▶ Work instruction
Starting at the top of the entries below, print each line exactly until the line with "You are a computer-use agent. The width" has been printed too.

▶ Collected data entries
⟨

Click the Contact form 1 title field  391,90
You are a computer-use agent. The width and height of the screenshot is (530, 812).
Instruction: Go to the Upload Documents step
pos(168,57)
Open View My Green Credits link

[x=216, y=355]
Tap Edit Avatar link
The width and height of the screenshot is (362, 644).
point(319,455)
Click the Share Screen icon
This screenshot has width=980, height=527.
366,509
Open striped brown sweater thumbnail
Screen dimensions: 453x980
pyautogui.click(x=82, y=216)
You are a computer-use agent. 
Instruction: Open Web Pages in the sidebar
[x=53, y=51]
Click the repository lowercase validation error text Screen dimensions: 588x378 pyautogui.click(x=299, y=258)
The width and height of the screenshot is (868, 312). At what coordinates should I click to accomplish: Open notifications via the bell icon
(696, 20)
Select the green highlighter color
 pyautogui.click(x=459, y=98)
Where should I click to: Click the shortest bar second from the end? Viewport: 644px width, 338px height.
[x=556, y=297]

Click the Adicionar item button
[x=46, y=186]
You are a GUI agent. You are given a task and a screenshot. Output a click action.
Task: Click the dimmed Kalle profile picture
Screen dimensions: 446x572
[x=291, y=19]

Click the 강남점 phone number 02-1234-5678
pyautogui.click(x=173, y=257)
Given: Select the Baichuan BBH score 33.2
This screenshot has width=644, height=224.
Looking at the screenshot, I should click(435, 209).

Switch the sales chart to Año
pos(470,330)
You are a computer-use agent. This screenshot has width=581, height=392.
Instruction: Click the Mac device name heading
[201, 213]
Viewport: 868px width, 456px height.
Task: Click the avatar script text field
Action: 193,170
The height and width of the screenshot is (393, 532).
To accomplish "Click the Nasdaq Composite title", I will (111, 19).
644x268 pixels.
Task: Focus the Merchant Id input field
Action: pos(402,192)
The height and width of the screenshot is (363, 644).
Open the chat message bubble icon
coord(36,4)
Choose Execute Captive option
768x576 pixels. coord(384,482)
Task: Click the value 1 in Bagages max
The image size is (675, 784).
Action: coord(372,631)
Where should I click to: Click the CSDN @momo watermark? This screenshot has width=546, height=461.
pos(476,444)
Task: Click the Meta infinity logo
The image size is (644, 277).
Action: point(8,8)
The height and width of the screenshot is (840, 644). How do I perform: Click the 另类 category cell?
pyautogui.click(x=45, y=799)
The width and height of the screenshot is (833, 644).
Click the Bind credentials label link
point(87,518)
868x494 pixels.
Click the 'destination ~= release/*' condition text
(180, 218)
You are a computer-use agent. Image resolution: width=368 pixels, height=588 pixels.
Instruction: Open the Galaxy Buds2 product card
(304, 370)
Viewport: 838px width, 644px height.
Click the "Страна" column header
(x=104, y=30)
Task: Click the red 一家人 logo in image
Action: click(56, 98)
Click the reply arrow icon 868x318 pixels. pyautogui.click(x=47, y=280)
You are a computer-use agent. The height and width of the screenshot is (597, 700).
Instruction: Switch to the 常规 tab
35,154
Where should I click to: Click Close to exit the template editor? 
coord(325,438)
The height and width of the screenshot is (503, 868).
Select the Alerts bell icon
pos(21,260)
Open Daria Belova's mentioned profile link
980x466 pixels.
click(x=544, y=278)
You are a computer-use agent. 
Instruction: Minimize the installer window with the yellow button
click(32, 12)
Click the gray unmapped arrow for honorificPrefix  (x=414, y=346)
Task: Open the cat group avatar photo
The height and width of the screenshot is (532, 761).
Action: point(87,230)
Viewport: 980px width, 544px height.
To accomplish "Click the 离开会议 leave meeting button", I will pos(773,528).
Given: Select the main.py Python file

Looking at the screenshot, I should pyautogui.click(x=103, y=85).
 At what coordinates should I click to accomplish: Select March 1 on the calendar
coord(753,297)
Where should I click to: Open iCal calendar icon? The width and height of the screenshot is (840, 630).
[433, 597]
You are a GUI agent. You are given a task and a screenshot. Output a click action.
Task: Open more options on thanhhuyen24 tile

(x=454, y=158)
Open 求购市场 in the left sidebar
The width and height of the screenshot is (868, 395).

⟩

▶ Written response
Click the Contact form 1 title field  391,90
You are a computer-use agent. The width and height of the screenshot is (530, 812).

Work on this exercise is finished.